Nearly 200 teachers, government officials, CSO workers, researchers, and other stakeholders from across Sub-Saharan Africa gathered virtually on Zoom to discuss challenges and opportunities around disability-inclusive sexuality education on 15th March. This was done as a part of UNESCO’s “Connect and Learn” A Sub-Saharan Africa Regional Community of Practice (CoP) to Support Young People to Build Strong Foundations for Life which was launched in November 2022. The CoP aims to connect teachers and various multi-sectoral stakeholders and create a platform where they can share knowledge and experiences; build specialized knowledge; and access useful and innovative resources in the delivery of comprehensive sexuality education (CSE). The highlight of the webinar was a panel discussion with teachers and representatives from Ministry of Education, CSO, and academia.
"There is a cultural belief that people with disabilities have no sexual feeling", said Ms. Wezzie Phiri teacher at Mlodza Primary School in Lilongwe, Malawi. "This is a common myth which hinders access to sexuality education among learners with disabilities."

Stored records
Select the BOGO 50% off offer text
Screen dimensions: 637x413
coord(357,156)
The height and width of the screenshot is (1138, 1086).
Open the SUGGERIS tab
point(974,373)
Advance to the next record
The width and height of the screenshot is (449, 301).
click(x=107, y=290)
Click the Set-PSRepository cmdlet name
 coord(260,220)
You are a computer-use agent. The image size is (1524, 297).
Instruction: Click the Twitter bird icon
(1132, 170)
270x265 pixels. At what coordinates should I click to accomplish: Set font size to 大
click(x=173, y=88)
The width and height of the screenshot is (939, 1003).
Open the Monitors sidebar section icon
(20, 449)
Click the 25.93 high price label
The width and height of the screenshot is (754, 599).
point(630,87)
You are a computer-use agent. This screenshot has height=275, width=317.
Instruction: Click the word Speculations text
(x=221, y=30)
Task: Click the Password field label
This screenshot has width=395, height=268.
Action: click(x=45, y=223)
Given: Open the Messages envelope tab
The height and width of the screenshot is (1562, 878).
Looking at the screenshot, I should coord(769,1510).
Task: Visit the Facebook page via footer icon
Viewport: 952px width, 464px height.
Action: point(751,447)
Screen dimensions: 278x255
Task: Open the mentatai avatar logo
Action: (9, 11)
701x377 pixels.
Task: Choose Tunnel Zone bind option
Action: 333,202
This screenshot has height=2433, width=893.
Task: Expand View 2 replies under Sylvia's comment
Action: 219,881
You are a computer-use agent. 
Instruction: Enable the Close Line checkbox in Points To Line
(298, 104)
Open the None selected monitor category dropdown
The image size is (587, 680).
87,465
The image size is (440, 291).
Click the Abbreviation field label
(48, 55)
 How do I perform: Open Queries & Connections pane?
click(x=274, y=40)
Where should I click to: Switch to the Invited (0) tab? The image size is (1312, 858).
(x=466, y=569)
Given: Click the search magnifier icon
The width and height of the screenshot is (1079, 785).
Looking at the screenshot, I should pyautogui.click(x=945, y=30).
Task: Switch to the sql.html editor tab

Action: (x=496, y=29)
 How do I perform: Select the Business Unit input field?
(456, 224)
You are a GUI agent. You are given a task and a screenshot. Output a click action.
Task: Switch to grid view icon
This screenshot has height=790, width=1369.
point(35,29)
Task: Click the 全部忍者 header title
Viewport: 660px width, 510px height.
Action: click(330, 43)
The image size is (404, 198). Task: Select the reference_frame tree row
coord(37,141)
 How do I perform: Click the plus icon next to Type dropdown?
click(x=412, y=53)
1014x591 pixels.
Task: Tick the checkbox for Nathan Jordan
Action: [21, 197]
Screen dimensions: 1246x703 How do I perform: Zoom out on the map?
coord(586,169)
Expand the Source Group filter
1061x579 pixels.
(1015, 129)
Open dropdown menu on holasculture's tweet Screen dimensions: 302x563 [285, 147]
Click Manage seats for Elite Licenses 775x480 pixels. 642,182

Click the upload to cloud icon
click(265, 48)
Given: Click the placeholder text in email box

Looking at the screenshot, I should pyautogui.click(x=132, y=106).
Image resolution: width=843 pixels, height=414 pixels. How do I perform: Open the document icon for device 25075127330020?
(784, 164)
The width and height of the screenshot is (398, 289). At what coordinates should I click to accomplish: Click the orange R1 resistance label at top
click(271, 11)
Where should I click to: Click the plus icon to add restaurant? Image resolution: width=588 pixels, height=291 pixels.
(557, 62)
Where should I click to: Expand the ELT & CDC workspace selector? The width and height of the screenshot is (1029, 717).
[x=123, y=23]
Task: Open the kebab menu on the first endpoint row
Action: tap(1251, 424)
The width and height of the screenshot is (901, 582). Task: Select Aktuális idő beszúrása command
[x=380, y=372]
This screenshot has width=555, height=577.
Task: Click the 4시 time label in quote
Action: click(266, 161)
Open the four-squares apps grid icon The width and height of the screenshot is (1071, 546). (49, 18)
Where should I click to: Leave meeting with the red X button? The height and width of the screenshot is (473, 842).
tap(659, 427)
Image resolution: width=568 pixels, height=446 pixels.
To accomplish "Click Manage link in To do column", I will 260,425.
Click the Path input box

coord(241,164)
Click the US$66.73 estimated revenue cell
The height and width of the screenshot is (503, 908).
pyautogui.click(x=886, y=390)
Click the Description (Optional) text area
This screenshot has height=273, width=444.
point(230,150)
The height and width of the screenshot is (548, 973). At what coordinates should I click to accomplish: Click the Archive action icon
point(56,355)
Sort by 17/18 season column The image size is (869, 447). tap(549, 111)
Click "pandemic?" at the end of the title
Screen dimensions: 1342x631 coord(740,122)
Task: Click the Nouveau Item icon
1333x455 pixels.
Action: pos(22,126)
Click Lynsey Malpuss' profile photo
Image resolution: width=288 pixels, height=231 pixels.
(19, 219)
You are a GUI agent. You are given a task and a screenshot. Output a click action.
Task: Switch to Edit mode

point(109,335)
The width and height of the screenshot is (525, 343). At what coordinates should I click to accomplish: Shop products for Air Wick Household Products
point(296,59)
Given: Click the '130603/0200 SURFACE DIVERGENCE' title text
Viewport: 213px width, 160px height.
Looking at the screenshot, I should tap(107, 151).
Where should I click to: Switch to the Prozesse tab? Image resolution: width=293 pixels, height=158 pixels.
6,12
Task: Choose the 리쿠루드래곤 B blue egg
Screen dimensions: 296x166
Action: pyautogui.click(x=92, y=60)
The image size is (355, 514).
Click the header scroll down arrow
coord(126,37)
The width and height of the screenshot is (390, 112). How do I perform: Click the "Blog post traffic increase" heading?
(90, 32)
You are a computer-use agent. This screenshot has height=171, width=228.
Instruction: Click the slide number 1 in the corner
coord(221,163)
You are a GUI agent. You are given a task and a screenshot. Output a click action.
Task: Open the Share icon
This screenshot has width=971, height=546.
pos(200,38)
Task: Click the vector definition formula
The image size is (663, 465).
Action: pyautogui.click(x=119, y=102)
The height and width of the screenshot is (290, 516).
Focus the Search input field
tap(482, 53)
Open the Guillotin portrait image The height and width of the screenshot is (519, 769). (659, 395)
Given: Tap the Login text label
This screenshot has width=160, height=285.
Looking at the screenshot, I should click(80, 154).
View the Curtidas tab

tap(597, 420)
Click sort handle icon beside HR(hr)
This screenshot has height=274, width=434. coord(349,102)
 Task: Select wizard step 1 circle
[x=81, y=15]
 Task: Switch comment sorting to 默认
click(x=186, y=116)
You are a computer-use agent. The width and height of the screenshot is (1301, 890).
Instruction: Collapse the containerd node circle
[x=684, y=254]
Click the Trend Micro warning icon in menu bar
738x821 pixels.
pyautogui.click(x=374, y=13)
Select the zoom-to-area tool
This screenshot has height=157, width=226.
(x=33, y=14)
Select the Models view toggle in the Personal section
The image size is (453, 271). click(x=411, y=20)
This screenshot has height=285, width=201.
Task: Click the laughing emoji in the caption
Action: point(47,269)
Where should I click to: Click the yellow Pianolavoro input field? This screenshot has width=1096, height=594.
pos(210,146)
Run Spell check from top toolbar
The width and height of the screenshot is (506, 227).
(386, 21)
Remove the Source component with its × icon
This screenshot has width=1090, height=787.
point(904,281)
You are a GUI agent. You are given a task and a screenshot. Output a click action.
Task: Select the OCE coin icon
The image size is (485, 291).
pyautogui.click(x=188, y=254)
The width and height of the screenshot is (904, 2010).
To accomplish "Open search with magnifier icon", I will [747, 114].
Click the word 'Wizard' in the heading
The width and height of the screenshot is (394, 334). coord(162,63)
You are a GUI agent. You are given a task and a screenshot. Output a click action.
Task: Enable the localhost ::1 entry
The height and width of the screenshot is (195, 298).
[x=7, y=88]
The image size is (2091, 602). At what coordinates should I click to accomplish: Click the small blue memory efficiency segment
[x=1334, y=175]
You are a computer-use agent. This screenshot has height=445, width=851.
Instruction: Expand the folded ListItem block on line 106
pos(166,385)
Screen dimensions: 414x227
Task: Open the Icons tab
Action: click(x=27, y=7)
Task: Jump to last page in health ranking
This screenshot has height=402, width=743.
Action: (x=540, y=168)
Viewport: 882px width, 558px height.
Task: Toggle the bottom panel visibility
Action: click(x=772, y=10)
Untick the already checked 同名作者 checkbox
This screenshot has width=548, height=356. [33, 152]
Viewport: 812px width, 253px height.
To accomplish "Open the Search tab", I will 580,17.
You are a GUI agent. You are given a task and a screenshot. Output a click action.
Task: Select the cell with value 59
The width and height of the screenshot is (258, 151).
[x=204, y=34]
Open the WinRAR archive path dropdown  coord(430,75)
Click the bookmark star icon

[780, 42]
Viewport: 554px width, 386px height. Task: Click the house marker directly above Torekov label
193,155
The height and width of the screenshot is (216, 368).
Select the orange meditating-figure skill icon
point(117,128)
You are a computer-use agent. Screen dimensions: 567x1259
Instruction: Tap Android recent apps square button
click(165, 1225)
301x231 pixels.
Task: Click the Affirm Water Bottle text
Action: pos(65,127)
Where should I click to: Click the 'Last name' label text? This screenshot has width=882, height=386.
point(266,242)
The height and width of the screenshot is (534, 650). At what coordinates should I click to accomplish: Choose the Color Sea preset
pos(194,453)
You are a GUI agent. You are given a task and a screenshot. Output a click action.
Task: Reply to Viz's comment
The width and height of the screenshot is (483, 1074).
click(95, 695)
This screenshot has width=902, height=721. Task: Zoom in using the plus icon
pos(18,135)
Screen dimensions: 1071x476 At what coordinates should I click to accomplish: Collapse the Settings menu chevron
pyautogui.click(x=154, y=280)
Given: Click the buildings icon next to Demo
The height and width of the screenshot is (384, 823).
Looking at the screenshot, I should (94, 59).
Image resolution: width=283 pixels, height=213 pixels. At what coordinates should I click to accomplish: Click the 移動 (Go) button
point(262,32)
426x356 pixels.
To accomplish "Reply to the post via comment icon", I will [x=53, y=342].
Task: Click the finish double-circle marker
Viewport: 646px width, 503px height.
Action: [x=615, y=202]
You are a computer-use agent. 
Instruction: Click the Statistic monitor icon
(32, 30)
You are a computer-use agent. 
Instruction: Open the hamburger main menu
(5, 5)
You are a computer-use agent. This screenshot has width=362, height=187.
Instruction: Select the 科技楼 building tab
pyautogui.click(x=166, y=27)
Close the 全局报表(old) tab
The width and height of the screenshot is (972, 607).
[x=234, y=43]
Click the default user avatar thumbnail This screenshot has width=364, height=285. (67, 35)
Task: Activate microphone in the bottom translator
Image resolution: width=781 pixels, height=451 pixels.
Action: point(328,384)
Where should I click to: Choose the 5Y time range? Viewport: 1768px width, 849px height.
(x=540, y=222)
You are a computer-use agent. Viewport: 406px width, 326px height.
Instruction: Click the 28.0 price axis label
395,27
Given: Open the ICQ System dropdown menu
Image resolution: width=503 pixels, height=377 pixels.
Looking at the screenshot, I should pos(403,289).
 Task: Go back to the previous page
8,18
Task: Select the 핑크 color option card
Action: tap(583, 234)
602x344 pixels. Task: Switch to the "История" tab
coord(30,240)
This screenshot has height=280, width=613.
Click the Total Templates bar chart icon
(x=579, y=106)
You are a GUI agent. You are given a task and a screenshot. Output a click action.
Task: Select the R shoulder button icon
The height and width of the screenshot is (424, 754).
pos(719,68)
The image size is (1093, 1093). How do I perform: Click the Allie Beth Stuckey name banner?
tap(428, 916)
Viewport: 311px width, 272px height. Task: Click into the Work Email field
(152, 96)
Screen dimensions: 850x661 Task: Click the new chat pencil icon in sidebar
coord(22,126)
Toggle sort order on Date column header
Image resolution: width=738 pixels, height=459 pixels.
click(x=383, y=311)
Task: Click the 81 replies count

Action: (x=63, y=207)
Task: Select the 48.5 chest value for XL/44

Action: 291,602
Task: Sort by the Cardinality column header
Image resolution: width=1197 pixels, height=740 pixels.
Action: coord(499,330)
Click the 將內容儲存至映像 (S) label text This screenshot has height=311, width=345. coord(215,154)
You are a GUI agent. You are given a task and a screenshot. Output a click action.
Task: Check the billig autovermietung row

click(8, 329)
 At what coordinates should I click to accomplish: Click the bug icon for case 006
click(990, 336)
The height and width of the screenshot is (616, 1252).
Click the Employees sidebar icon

■ **TASK DIRECTIONS**
Can you print the passage of the text on disability-inclusive sexuality education starting at "Nearly 200 teachers, government" and ending at "CSO, and academia.", copied word for word?

■ **WRITTEN RESPONSE**
Nearly 200 teachers, government officials, CSO workers, researchers, and other stakeholders from across Sub-Saharan Africa gathered virtually on Zoom to discuss challenges and opportunities around disability-inclusive sexuality education on 15th March. This was done as a part of UNESCO’s “Connect and Learn” A Sub-Saharan Africa Regional Community of Practice (CoP) to Support Young People to Build Strong Foundations for Life which was launched in November 2022. The CoP aims to connect teachers and various multi-sectoral stakeholders and create a platform where they can share knowledge and experiences; build specialized knowledge; and access useful and innovative resources in the delivery of comprehensive sexuality education (CSE). The highlight of the webinar was a panel discussion with teachers and representatives from Ministry of Education, CSO, and academia.